(What is being asked)
Reproduce the listing below word for word, omitting the pictures.

(Exercise inputs)
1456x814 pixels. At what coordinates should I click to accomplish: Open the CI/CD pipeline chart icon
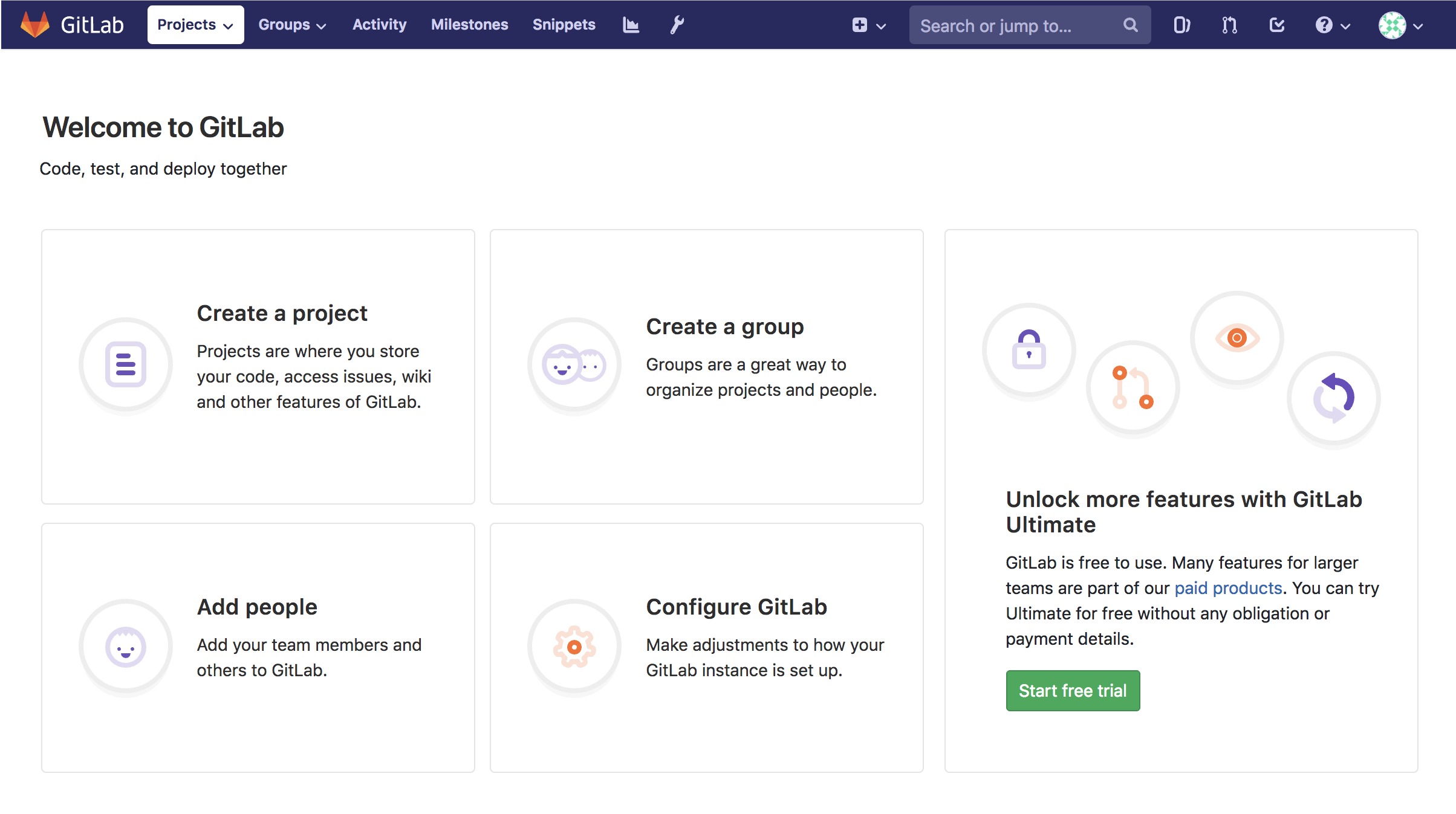(x=631, y=25)
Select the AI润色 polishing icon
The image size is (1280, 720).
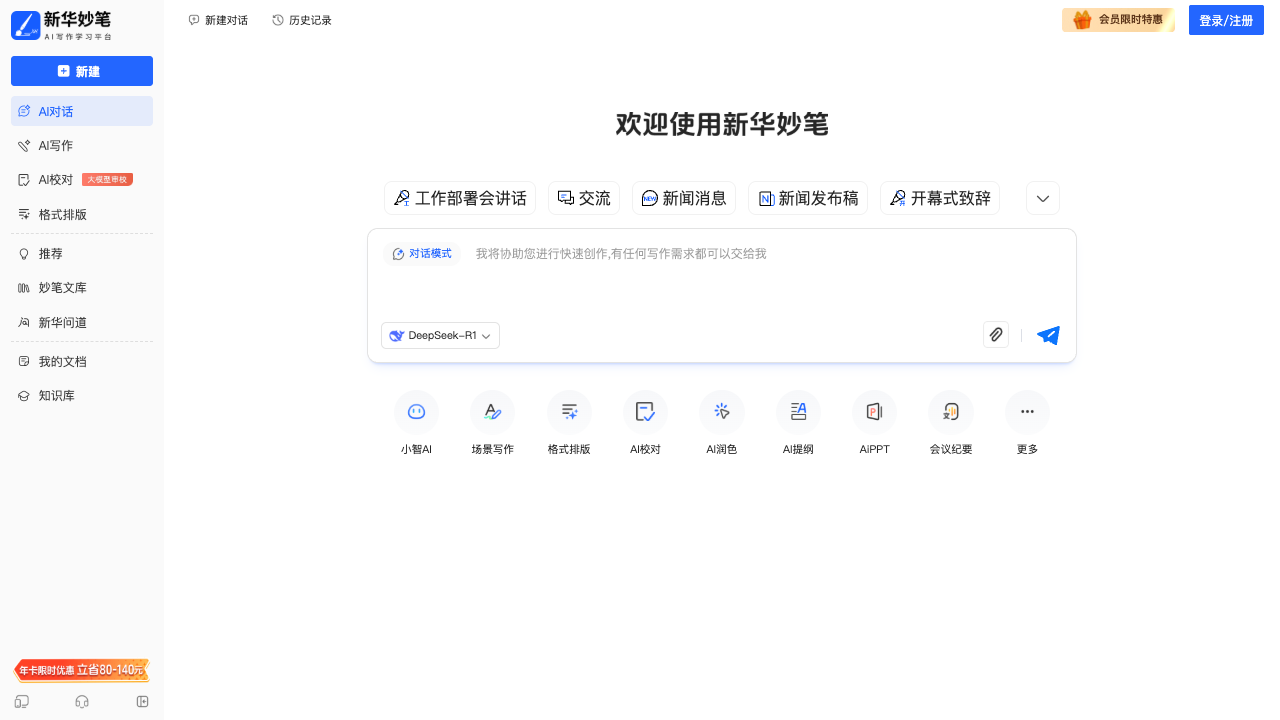[x=721, y=411]
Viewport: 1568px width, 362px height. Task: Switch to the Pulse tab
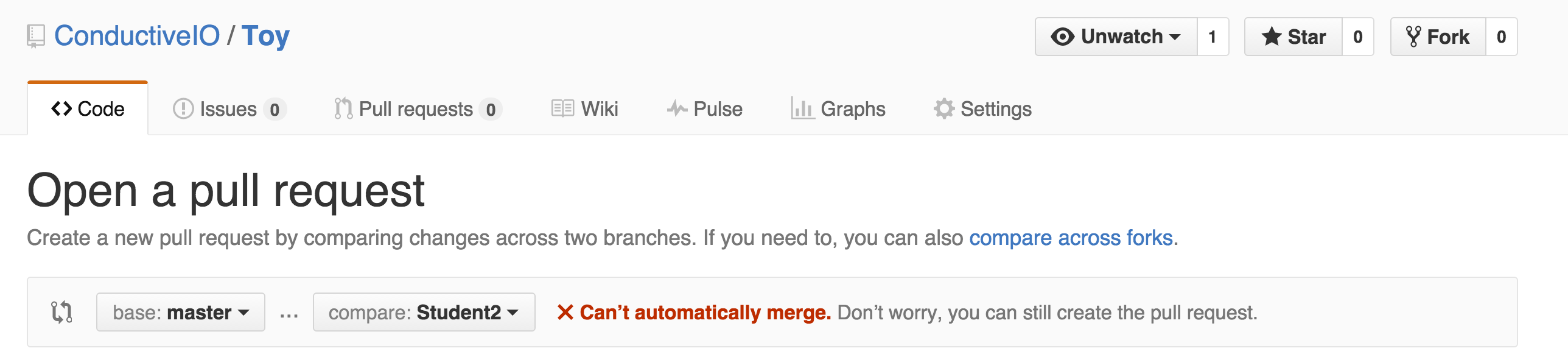[x=705, y=108]
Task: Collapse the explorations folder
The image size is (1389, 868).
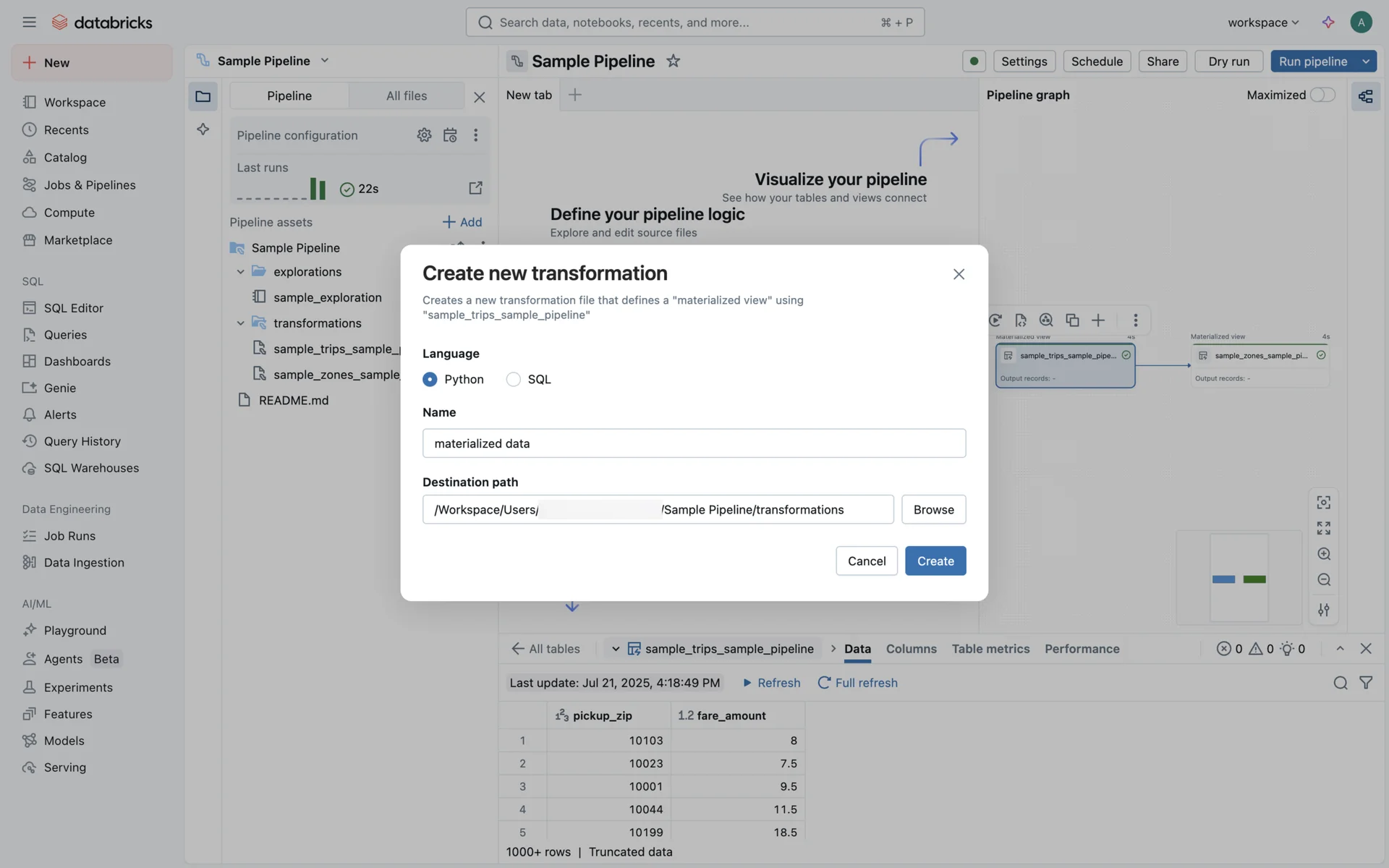Action: point(240,272)
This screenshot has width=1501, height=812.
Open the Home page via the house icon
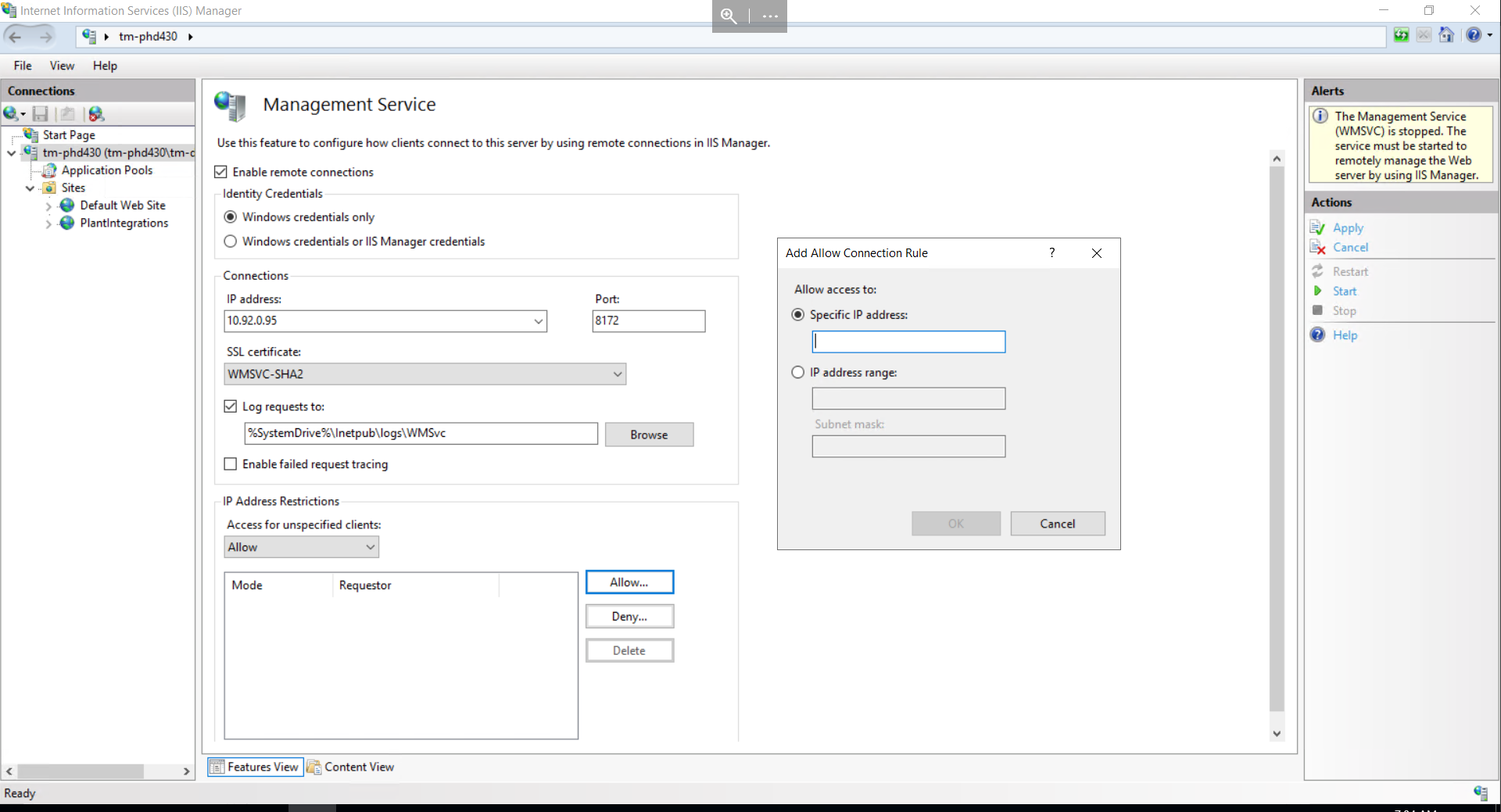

(Complete response)
1456x814 pixels. At what coordinates should I click to accomplish: Open the CI/CD pipeline chart icon
(x=631, y=25)
Select the AI润色 polishing icon
The image size is (1280, 720).
[x=721, y=411]
Viewport: 1568px width, 362px height. Task: Switch to the Pulse tab
[x=705, y=108]
Task: Collapse the explorations folder
The image size is (1389, 868).
Action: point(240,272)
This screenshot has width=1501, height=812.
Open the Home page via the house icon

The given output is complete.